LANGUAGES – Assistant Professor Jody Cripps provided a presentation titled American Sign Language Acquisition: Building Blocks to South Carolina Hands and Voices’ Building Bridges Family Conference in Columbia on September 16, 2023. He was also a moderator for a panel on the topic of signed language delay and disorders at the Saffran Conference on Cognitive Neuroscience and Rehabilitation of Communication Disorders in Philadelphia on September 30, 2023. As an editor for the Society for American Sign Language Journal, he is pleased to announce that the special issue titled Deaf Women: Agents of Change (Volume 6, Issue 2) has been published in September 2023.

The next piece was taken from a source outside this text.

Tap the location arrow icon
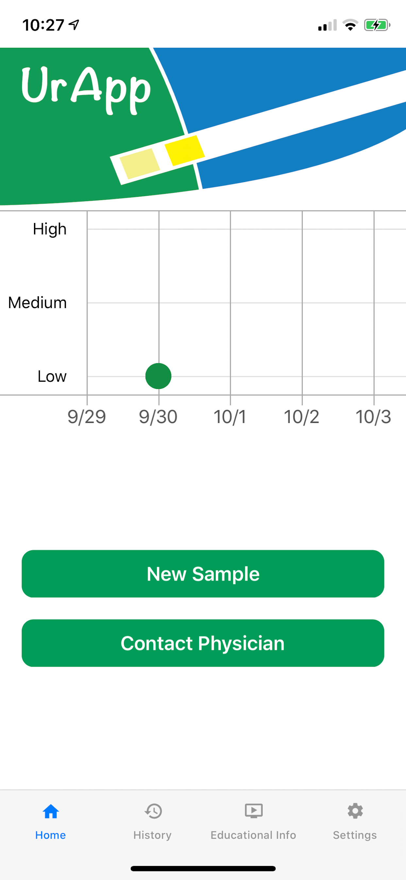Image resolution: width=406 pixels, height=880 pixels. 74,25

PHILOSOPHY & RELIGION – Assistant Professor Quinn Hiroshi Gibson published a paper,with Adam Bradley of Lingnan University, Hong Kong, in The British Journal for the Philosophy of Science entitled ‘Monothematic Delusions and the Limits of Rationality.’ The paper argues that existing accounts of monothematic delusions in the philosophical literature over-rationalize them, likely because it is assumed that a rationalistic model is the only way to make sense of them. He argues that this is a mistake and that delusional cognition can be rendered intelligible if instead it is modeled on empathically traceable but non-rational forms of thought

PERFORMING ARTS – Brooks Center Director Emerita Lillian Utsey Harder, artistic director of the Utsey Chamber Music Series, secured seven broadcasts on America Public Media’s Performance Today during August and September: a broadcast on August 4 of pianist Alon Goldstein and clarinetist Alexander Fiterstein performing Robert Schumann’s Fantasiestucke from their concert at the Brooks Center on February 9, 2023; a broadcast on August 14 of violinists Stella Chen and Cho-Liang Lin, violist Matthew Lipman, and cellist Sihao He of the Chamber Music Society of Lincoln performing Henry Purcell’s Chacony in G minor for String Quartet from their concert on October 18, 2021; a broadcast on August 17  of Sphinx Virtuosi performing Ricardo Herz’s Sisofo na Cidade Grande, a broadcast on August 31 performing Valerie Coleman’s Tracing Visions; a broadcast on September 12 of Sphinx Virtuosi performing Heitor Villa-Lobos’ Bachianas Brasilieras No. 9 from their March 30, 2023 concert; a broadcast on September 15 of cellist Amit Peled and pianist Alon Goldstein performing Ernest Bloch’s From Jewish Life from their concert on February 9, 2023; and a broadcast of pianist David Fung and the Verona Quartet performing Grazyna Bacewicz’s Piano Quintet No. 1 on September 27 from their concert on November 1, 2022. The seven broadcasts reached an 1,820,000 listeners.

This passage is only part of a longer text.